Intimations of mortality

Most of the time I do not at all feel my age. I have just observed my 56th birthday. That number alone is incomprehensible, a concrete number, yes, but really only a vague signifier of the passage of time, an ultimately useless benchmark that only measures out my life in the passage of decades and years.

I pride myself on my unwrinkled face, my quick and rather agile gait, by ability still to take two steps at a time up staircases if I want to, and the relative ease with which I can walk miles along my favorite nature preserve and park trails. I don't get a lot of sleep, and I don't seem to need much. I eat a good, balanced diet, take vitamins, keep my mind stimulated to the point of overstimulation, keep up with what is going on in the world, for better or worse, and deem myself in pretty good health. I am extremely grateful for this.

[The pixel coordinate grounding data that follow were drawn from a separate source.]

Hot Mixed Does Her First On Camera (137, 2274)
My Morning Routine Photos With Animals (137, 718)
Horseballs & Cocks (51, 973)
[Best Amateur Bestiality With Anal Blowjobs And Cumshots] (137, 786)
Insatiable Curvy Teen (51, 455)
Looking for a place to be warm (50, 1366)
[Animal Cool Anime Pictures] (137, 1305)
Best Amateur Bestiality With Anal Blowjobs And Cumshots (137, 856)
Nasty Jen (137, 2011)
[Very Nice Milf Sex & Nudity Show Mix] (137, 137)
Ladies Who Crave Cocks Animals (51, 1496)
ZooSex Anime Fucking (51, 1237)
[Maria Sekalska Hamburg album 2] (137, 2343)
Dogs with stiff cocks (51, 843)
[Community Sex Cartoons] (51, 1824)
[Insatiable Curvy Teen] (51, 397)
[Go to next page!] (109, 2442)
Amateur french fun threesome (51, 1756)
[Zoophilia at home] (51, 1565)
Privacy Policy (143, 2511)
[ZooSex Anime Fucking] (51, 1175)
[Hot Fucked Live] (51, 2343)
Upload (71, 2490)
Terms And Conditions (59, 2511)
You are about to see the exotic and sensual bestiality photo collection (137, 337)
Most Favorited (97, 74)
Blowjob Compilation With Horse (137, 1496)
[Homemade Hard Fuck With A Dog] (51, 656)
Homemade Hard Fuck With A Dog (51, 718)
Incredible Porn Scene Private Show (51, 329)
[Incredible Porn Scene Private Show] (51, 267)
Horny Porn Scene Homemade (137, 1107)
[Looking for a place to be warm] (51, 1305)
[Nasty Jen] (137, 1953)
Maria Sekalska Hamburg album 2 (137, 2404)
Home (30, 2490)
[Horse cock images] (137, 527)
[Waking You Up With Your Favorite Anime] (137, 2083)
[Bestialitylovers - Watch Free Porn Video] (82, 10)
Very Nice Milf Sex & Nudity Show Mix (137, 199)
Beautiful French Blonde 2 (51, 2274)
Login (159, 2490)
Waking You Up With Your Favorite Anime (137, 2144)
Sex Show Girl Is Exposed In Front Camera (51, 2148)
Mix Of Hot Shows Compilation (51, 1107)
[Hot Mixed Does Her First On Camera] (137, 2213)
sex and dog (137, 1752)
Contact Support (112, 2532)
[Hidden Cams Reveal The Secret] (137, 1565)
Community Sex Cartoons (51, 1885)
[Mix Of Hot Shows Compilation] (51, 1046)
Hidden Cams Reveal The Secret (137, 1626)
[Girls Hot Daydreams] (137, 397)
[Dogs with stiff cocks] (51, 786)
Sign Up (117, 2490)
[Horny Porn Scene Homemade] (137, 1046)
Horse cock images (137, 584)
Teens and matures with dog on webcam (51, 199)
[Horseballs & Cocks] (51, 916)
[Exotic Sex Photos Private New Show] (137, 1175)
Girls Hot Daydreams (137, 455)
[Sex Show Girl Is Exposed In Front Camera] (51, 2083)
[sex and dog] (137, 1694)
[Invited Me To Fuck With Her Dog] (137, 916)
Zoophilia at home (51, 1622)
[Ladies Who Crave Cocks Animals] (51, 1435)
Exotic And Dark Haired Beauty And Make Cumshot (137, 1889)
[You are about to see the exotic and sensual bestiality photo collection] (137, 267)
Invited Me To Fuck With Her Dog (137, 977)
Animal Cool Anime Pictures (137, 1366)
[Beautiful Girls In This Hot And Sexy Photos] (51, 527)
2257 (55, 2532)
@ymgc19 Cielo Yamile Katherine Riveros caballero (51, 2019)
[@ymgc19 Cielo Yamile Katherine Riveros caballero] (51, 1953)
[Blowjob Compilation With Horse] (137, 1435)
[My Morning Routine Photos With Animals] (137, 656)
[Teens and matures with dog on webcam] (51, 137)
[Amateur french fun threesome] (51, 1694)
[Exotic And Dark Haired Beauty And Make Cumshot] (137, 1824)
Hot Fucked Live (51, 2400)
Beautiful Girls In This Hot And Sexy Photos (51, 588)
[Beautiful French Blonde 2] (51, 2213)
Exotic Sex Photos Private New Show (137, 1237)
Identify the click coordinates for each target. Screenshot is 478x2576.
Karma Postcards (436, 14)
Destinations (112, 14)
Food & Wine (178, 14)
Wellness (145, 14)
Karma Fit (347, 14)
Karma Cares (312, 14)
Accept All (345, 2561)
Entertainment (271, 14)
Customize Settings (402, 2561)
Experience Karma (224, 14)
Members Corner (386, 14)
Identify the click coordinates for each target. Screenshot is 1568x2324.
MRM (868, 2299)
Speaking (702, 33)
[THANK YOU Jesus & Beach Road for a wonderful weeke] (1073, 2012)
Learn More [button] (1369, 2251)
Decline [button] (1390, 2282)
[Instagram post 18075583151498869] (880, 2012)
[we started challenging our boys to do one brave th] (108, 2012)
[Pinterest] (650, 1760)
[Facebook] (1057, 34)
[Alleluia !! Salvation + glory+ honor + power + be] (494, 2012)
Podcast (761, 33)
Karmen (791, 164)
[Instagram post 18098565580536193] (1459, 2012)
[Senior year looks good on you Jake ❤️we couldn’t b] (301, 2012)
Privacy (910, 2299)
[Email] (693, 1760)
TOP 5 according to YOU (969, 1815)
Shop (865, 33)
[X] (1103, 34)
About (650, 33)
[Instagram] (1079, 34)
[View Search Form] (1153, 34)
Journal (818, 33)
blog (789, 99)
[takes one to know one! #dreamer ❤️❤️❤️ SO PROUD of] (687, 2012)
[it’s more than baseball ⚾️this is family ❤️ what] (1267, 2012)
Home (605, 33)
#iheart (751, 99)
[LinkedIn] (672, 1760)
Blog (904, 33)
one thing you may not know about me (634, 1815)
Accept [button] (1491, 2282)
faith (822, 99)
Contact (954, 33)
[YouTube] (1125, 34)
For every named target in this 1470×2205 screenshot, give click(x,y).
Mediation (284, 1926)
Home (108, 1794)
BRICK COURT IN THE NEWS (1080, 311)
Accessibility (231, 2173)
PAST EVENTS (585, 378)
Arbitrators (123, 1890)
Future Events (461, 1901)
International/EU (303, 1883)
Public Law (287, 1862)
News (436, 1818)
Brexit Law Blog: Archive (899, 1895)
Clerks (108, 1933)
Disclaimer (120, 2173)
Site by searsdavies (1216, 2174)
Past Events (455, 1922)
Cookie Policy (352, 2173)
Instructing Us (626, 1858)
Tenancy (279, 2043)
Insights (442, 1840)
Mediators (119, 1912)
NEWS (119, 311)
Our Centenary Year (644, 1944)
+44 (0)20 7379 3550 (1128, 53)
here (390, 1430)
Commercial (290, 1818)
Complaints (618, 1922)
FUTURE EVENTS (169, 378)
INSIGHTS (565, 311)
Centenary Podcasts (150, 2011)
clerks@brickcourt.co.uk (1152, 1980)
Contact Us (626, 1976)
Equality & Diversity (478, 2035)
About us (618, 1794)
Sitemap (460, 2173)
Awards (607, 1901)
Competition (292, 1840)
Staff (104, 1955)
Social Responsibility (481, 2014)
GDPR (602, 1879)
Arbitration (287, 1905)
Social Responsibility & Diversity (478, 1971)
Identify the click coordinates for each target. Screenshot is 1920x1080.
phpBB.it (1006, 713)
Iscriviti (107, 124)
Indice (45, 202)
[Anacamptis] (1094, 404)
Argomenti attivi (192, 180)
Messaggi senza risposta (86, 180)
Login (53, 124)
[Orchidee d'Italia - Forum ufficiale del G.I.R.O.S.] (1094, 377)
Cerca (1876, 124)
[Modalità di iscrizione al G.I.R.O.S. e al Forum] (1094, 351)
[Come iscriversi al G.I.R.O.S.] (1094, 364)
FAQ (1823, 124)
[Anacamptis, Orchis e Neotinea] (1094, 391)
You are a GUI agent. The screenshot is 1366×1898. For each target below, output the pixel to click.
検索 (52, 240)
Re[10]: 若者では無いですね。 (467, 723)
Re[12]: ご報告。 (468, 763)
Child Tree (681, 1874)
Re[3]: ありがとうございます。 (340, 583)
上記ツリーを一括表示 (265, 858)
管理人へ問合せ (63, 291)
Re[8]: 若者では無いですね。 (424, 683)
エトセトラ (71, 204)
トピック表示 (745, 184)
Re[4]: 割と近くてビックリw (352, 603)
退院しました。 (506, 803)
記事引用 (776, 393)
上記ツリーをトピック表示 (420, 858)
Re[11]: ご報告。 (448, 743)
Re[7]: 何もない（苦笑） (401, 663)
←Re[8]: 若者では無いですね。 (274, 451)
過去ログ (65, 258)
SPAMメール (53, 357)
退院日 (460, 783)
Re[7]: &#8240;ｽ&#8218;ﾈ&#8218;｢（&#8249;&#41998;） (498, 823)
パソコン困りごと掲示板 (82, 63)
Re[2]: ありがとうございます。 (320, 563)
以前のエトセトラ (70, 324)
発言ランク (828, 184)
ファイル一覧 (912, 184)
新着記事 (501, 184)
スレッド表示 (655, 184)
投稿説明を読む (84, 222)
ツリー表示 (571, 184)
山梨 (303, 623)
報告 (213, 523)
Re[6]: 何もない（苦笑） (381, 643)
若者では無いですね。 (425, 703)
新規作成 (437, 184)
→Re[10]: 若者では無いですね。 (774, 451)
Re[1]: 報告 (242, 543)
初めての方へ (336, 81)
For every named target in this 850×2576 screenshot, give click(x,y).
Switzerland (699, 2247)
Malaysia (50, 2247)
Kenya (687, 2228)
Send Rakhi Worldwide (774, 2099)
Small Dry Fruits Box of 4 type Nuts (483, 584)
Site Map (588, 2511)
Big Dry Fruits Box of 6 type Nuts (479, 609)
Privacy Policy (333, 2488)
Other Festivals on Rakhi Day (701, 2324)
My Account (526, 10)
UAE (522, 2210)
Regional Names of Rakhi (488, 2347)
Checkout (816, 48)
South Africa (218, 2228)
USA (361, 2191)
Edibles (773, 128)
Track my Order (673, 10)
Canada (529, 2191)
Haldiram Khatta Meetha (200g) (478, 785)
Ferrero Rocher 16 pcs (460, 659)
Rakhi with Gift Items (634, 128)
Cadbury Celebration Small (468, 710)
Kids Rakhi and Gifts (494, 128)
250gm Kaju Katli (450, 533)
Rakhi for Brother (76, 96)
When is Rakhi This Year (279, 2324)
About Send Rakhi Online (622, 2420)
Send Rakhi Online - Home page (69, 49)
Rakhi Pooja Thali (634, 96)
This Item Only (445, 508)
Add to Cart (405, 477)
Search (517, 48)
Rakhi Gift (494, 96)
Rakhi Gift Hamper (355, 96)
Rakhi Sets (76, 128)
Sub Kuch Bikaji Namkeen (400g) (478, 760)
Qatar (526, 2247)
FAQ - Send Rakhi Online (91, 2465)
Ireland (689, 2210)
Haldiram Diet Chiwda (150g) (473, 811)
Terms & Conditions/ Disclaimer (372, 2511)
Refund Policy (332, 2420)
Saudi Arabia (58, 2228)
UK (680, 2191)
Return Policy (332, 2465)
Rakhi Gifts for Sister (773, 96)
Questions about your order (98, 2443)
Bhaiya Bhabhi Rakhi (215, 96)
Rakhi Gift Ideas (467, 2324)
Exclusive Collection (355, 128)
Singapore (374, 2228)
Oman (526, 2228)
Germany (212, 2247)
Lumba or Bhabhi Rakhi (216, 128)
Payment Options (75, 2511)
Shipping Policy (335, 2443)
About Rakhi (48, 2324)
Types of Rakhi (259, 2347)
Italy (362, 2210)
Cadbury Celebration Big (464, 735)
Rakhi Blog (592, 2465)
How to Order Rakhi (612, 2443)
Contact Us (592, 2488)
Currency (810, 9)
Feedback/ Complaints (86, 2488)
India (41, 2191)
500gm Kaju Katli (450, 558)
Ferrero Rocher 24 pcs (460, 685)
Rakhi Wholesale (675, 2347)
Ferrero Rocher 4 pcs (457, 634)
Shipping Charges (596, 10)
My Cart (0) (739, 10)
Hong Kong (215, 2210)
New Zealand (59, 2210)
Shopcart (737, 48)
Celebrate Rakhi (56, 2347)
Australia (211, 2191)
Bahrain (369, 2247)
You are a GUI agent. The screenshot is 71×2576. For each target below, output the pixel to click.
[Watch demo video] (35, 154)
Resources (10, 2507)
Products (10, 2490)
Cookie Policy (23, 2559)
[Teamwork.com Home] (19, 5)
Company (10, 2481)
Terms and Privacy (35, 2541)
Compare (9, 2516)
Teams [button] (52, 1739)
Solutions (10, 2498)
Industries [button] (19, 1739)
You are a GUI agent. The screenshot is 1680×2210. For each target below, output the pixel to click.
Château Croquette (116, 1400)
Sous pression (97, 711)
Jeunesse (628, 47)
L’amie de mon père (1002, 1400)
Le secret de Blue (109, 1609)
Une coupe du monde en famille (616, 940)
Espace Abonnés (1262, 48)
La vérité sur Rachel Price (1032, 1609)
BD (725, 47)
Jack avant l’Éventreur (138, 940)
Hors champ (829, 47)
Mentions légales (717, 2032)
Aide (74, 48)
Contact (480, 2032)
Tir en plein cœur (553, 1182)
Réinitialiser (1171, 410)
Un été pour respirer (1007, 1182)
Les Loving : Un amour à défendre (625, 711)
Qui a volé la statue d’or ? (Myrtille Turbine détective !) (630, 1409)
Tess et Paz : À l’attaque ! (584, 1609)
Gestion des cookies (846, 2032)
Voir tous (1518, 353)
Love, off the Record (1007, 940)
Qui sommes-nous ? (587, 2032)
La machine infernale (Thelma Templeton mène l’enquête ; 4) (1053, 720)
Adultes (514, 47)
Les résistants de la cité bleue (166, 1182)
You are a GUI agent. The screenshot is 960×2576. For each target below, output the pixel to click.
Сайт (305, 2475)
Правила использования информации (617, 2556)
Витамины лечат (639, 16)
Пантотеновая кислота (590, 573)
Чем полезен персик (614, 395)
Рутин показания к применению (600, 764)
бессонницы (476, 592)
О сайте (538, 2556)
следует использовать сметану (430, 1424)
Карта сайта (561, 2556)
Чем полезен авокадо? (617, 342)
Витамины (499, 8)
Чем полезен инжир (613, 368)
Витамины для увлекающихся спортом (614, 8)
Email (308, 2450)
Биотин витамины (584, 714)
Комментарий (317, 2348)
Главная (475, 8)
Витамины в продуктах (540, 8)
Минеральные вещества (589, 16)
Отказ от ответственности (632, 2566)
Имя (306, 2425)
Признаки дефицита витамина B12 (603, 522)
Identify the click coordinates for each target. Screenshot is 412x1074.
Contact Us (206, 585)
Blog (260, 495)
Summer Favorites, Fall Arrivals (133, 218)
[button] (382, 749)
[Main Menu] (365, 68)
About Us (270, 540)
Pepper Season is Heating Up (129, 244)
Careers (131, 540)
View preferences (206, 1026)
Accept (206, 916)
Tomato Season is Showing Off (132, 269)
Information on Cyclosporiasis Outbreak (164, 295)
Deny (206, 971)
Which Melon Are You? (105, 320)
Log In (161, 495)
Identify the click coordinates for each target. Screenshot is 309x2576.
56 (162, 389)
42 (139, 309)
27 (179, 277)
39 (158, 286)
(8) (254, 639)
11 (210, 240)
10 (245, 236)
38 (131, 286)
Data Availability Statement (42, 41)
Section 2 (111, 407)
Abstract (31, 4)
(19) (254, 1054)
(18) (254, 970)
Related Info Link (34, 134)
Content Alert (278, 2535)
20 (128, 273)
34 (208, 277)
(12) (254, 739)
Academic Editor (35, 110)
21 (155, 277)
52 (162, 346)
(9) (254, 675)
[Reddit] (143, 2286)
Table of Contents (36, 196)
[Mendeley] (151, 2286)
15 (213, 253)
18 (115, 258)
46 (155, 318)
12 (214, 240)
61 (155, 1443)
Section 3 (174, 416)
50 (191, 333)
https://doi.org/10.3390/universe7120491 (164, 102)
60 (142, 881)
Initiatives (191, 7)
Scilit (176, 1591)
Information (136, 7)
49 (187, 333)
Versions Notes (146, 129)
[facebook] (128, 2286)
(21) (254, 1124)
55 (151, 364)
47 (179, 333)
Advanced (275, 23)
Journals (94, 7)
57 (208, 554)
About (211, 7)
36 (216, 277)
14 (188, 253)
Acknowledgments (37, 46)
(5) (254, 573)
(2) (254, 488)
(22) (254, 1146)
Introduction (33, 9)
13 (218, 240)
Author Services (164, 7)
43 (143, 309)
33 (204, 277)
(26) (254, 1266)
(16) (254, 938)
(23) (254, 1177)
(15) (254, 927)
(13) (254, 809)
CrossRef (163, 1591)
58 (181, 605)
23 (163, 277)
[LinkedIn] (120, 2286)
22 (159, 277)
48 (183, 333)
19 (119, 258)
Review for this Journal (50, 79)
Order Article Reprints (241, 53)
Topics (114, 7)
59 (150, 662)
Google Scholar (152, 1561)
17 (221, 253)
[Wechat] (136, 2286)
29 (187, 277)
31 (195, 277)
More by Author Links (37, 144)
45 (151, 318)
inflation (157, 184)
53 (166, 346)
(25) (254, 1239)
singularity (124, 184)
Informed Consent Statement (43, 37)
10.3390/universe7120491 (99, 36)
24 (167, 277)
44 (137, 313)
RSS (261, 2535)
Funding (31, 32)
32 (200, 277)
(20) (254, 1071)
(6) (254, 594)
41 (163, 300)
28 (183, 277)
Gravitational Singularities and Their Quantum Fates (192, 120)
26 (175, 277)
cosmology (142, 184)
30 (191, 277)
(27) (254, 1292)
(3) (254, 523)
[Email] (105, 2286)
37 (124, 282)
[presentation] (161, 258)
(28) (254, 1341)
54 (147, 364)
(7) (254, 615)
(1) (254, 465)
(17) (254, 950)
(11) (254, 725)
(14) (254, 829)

However, being an observant person by nature and practice, I am sometimes brought face to face with my own mortality, as we all are. This often occurs unexpectedly and in the midst of the most ordinary, innocuous settings, such as a grocery store. There, the other night, bustling about the aisles with my blue, plastic grocery basket, I can across a man, not too many years older than myself, maybe 65, maybe 70, but who seemed to me "elderly" -- pale white legs, slightly wobbly, three-pronged walking cane inside his grocery cart, going his way in slow-motion animation, basically, as do most "elderly" people in grocery stores. They are the shoppers who seem to have all the time in the world to browse the aisles while I just want nothing more than to zip around them and get the heck out of there. That man the other night just struck me as frail, losing the battle to stay mobile and limber with the inexorable passage of years. They will pass soon enough for me, too.

I watched him out of the corner of my eye with a sort of grim fascination, pondering the implications for my own invevitable slowing down. I glanced at his cart: the gallon of low-fat mik, the two loaves of bread that looked very familiar, perhaps the same Pepperidge Farm whole wheat bread that I buy. That gentleman could have been me, up the road, many years from now, hopefully. But I don't want to think about it anymore.



(This is the third and final entry I am posting that was written during a long night of waiting with nothing to do during an open-house March 27 at a local middle school. I was in an empty health sciences classroom, at the end of a long hallway, and everyone seems to stop just short of the room I was in and thus missed my presentation. Fortunately, I had some scrap paper and a pen because I did not feel like reading anything.)